Abberdine County Conjuror

I’ll be honest here. I didn’t manage to watch all of Abberdine County Conjuror. Due to its unnecessary length of 135 minutes, I had to spend some of its running time getting myself ready for work. As such, in recognition of the fact that it may well have had something really amazing happen that I missed, I’m giving it an extra star for potential awesomeness, even though the bits I saw were roughly ½ * worthy.

The film follows a small band of people as they roam around some wooded campgrounds in the south and run afoul of a 150 year old conjuror and his southern hillbilly witches and zombie brigade. To give some idea of how fine the attention to detail was in the film, the zombies, in the vein of the Italian zombie movies of the 70s and 80s, wear dark cloaks that cover their bodies like ancient monks, and sneakers. The conjuror needs the blood of those that wander into his/her* land, see, in order to stay alive, but he’s run afoul of Australia’s favorite zombie hunter, Sean Steel. It’s possible that Sean Steel may actually have been trying to be British, but his accent keeps on slipping from one cliché to another, so it was hard to be certain.
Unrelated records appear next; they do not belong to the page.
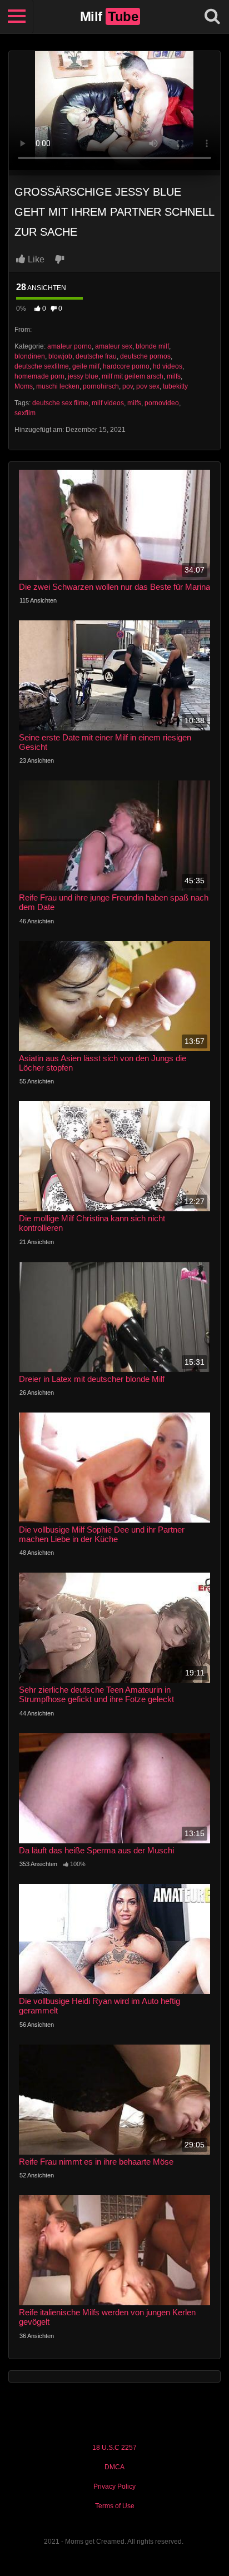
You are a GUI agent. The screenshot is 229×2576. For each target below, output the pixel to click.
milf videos (108, 403)
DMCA (114, 2467)
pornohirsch (101, 386)
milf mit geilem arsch (132, 376)
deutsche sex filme (60, 403)
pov (127, 386)
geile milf (85, 366)
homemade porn (39, 376)
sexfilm (25, 413)
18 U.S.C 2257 (114, 2447)
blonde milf (152, 346)
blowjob (60, 356)
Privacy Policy (114, 2486)
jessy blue (83, 376)
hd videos (167, 366)
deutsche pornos (145, 356)
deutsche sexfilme (41, 366)
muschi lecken (57, 386)
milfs (174, 376)
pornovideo (162, 403)
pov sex (148, 386)
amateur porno (69, 346)
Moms (23, 386)
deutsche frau (96, 356)
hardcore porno (126, 366)
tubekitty (175, 386)
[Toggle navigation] (16, 16)
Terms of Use (115, 2506)
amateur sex (113, 346)
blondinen (29, 356)
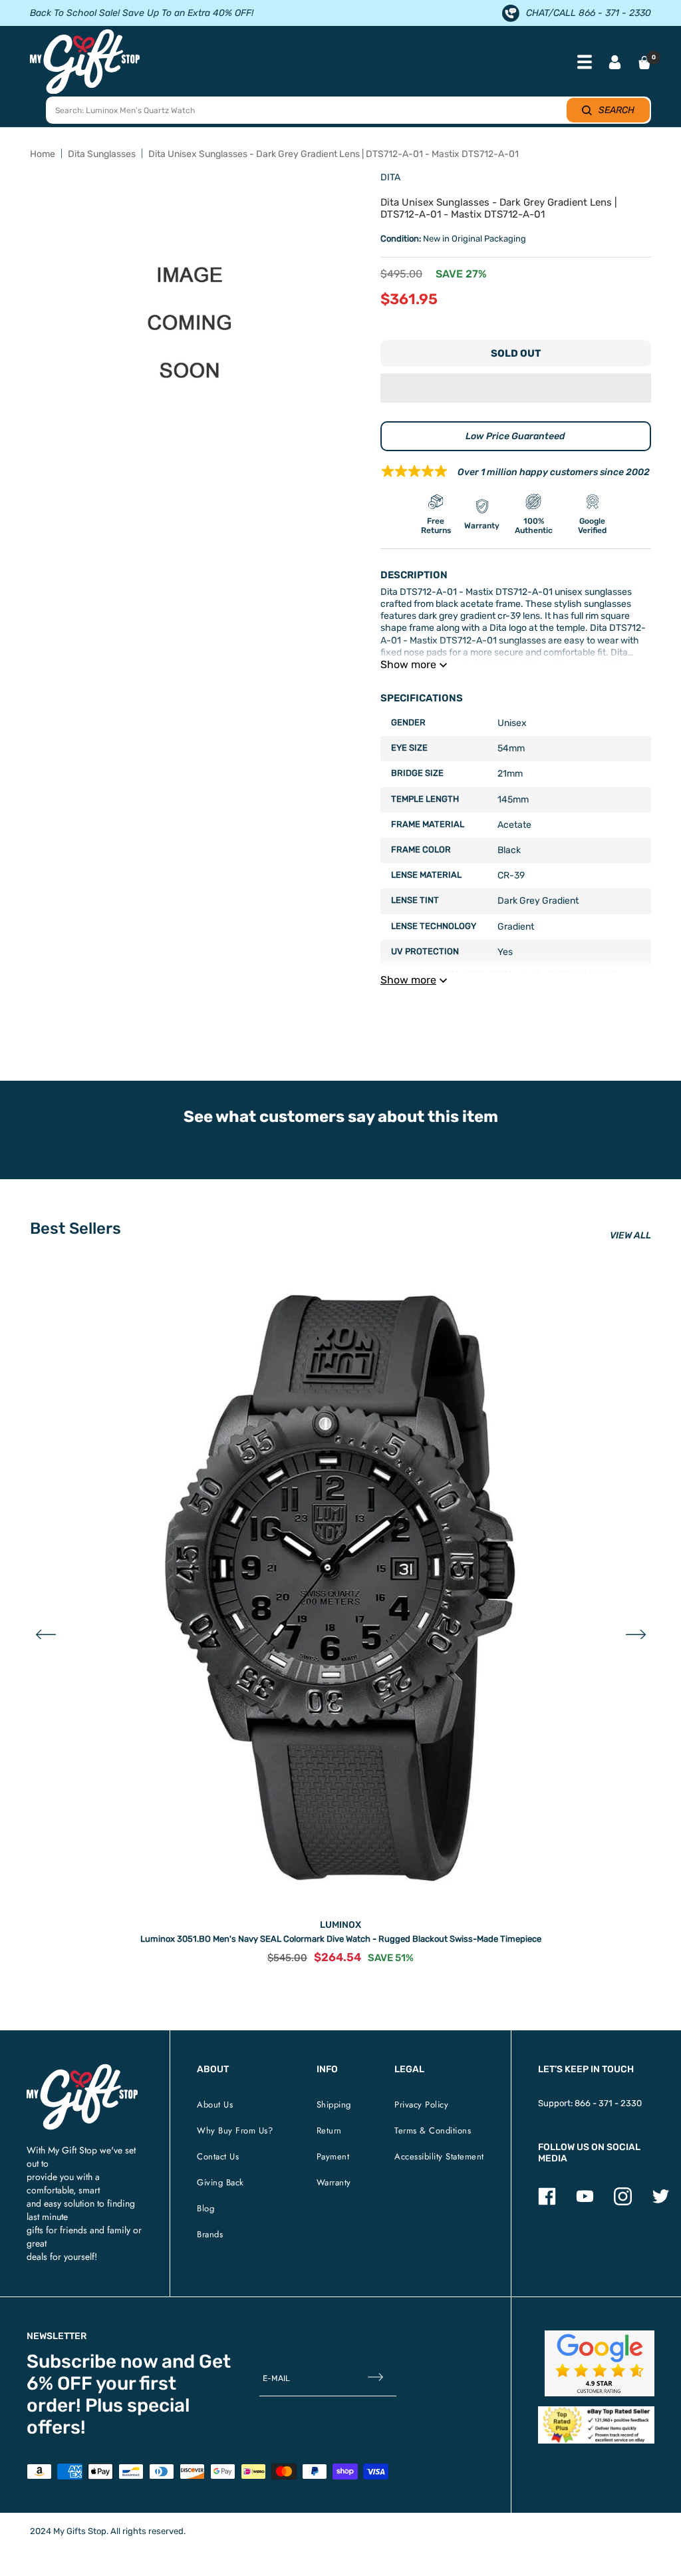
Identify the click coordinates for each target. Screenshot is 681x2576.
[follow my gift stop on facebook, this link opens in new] (547, 2202)
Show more (408, 664)
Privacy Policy (421, 2104)
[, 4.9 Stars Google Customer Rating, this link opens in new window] (599, 2363)
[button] (515, 388)
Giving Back (220, 2182)
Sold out (516, 353)
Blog (205, 2208)
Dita (390, 177)
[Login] (615, 63)
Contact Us (218, 2156)
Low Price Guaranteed (515, 436)
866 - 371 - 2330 (608, 2103)
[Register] (375, 2378)
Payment (333, 2156)
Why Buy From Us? (235, 2130)
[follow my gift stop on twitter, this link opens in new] (661, 2202)
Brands (210, 2234)
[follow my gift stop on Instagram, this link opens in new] (623, 2202)
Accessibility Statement (439, 2156)
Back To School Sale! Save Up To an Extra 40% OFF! (141, 13)
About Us (215, 2104)
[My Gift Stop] (82, 2069)
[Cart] (644, 62)
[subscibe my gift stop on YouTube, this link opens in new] (585, 2202)
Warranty (334, 2182)
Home (42, 154)
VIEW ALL (630, 1235)
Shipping (334, 2104)
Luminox (340, 1925)
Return (329, 2130)
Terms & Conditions (432, 2130)
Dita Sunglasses (102, 154)
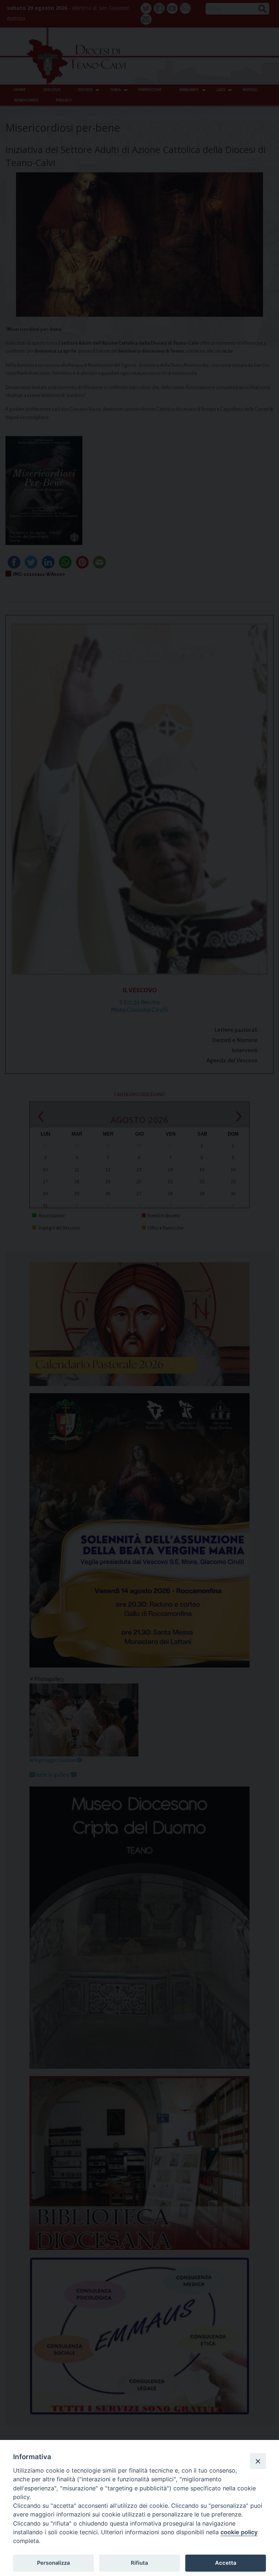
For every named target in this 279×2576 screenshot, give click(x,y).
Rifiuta (139, 2563)
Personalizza (53, 2563)
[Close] (258, 2461)
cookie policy (239, 2532)
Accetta (225, 2563)
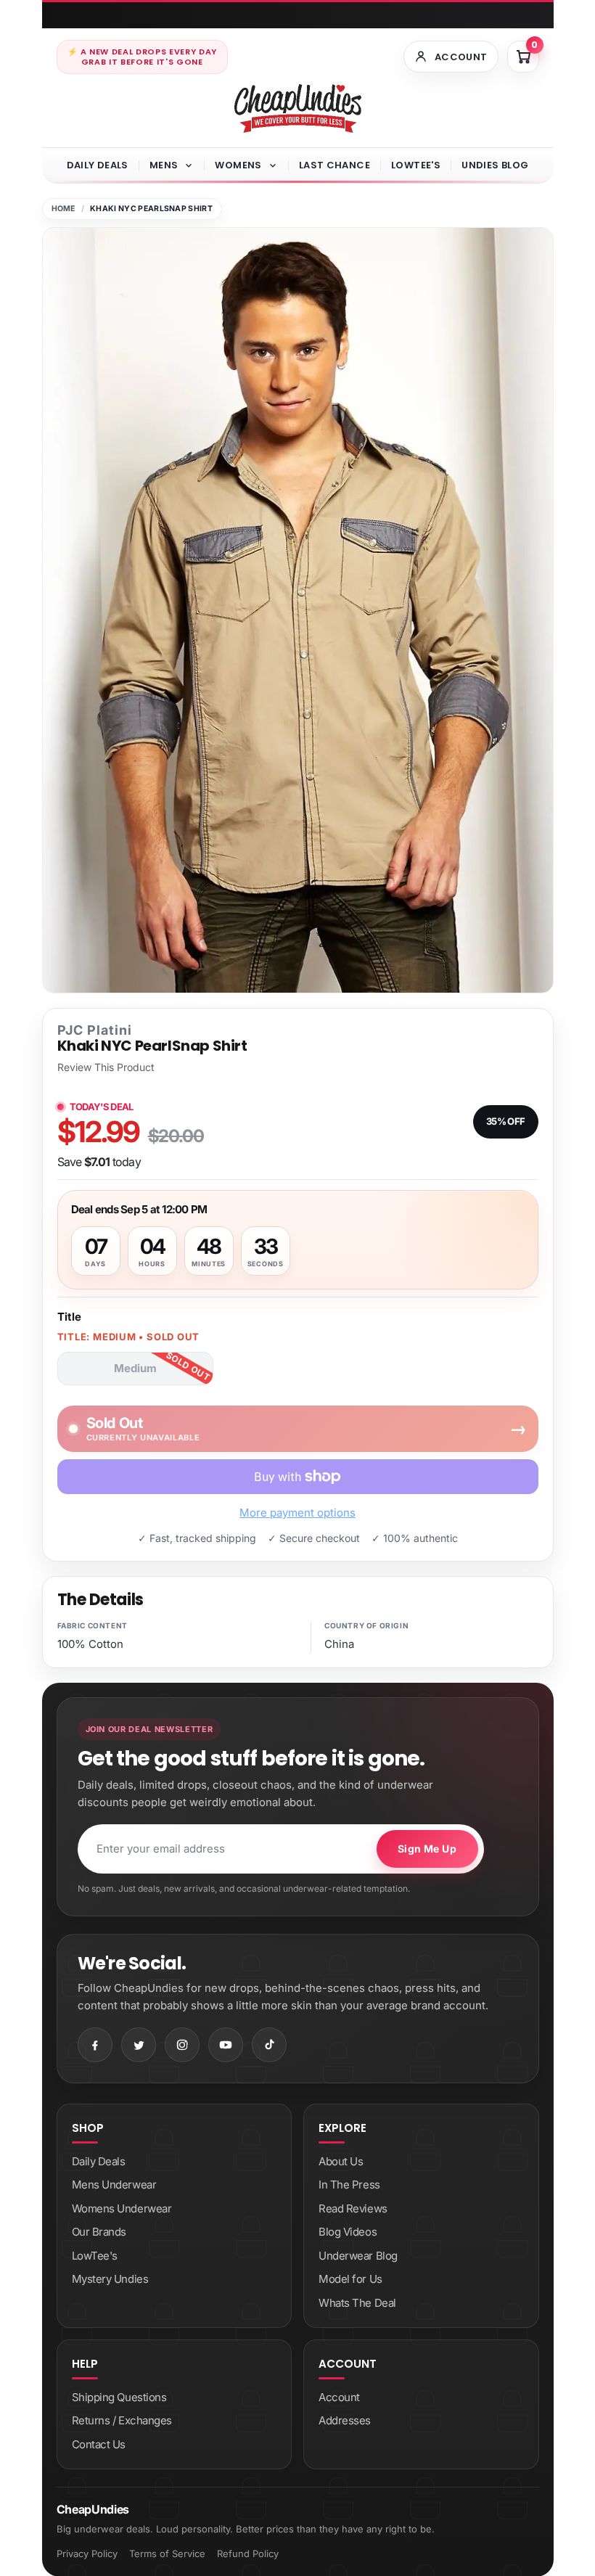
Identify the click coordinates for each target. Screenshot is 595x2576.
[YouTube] (225, 2044)
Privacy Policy (87, 2553)
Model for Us (350, 2279)
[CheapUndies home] (297, 108)
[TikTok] (269, 2044)
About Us (341, 2161)
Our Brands (99, 2232)
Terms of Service (167, 2553)
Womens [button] (238, 165)
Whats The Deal (357, 2303)
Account (339, 2397)
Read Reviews (353, 2208)
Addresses (345, 2420)
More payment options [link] (297, 1512)
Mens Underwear (114, 2184)
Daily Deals (97, 165)
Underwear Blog (358, 2256)
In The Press (349, 2184)
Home (63, 208)
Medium (135, 1368)
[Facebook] (95, 2044)
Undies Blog (494, 165)
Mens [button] (163, 165)
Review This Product (106, 1067)
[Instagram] (182, 2044)
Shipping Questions (119, 2397)
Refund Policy (248, 2553)
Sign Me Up (427, 1848)
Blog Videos (348, 2232)
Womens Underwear (122, 2208)
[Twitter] (138, 2044)
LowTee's (415, 165)
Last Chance (334, 165)
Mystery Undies (110, 2279)
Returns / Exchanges (122, 2420)
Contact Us (99, 2444)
It’s hard to review a movie when you’re not entirely certain of what happened in it, but I’ll fill you in about what I did see. I saw a great deal of padding in the form of long shots of people driving or walking through a woods, a trick one normally sees in movies struggling to reach the 80 or 90 minute mark, not in movies that are already over two hours. I saw the problem that arises when shooting a river in DV, where it looks almost, but not quite, completely unlike an actual river, even though it is. I’m not a tech guy, so I don’t know why DV has such a hard time showing running water, but I will admit I do like how weird it looks. I also saw one rather curious bit, where a woman dressed only in a blanket and sneakers acts drunk while trying and failing to hide her breasts. Since there’s nobody around her, she can only be trying to hide them from the camera so they won’t show up on film, and so their appearance anyway points to some potential legal difficulties somewhere along the film’s journey to the world of home video. Finally, I saw that there were no less than 6 screenwriters, which seems excessive for a film based around people running around in the woods and getting attacked by zombies and witches.

I think that I’m being very overly optimistic in giving this film an extra star here, as everything I personally witnessed screamed pure garbage. It’s not an outright offensively bad movie, like Barely Legal Lesbian Vampires and Rape is a Circle were, but it’s also nothing that you and your buddies couldn’t slap together in a few weekends’ time either. I’m very happy that I’m done with this damnable collection for another week, as I don’t think I could really take another day of this.

* I wasn’t entirely clear, from the parts I saw, whether the conjuror was male or female. The first time we hear it speak, it does so with a man’s voice, and yet the characters keep referring to it as her, so I clearly missed something.